And ignoring the informational asymmetries above, there are some other interesting wrinkles.

Earlier this week I participated on a fintech panel and during the group discussion one specific ICO was briefly mentioned, the Basic Attention Token (BAT).  Brave, the company behind the BAT, had just raised $35 million in a crowdsale (unregistered securities?).  Notable to this sale was that over $6,000 in fees to miners were included in the transactions related to the ICO.

How many transactions can you fit into an Ethereum block during high demand times?  It depends on the complexity of the contract. For the BAT, it was about 90.  90ish people were able to participate in the first block of the BAT’s ICO. Those 90 ICO seats went to whoever attached the largest transaction fees.

An unsavvy retail investor would need a lot of mempool luck if there is high demand and larger players investing millions are paying $1,000 USD fees just to increase their chance to get one of those scarce seats in the first block. This could mean that in the long run, all the “good” ICOs will be bought up by sophisticated investors aware of this limitation and only sub-par ICOs will run long enough (more than one block) to let unsophisticated retail investors in.5


ICO organizers often exchange coins for explicit support by outside endorsements and lobbying in their favor (e.g., advisors and influential personas are given a cut of coins). Therefore researchers, regulators, developers and potential investors looking at an ICO should look for paper trails to identify investors, users, organizers, insiders, and potential malicious actors.6  This also includes exchange operators and their principals who may learn weeks beforehand when a cryptocurrency will get listed and thus, may have material, asymmetric information they can act on.

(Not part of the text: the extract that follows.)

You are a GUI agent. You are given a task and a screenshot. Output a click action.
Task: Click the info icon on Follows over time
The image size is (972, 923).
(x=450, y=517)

Investors should look very hard at what the risks and recourse there is in the event of a hard fork, what happens if their assets end up on a deprecated chain?  If it is an ERC20 token, what fork will the developers consider the “legitimate” chain?  Ethereum forked multiple times last year and currently, investors of ICOs based on ERC20 have few, if any, protections or recourse in the event an ICO organizer fails to deliver its promises let alone a technical problem occurs.  For instance, what happens if the network becomes too top heavy and open to the Hold-Up Problem?  Who has legal standing or recourse?

ICOs can be done with existing technology – no blockchains are needed (just ask Beenz and Liberty Reserve) – yet because ICOs are being done on anarchic blockchains where reversibility is economically cumbersome and identification is non-existence, it can create new risks and challenges for investors.  Potential investors need to be able to answer: in case a dispute arises, how can recourse take place if key counterparties are not identifiable?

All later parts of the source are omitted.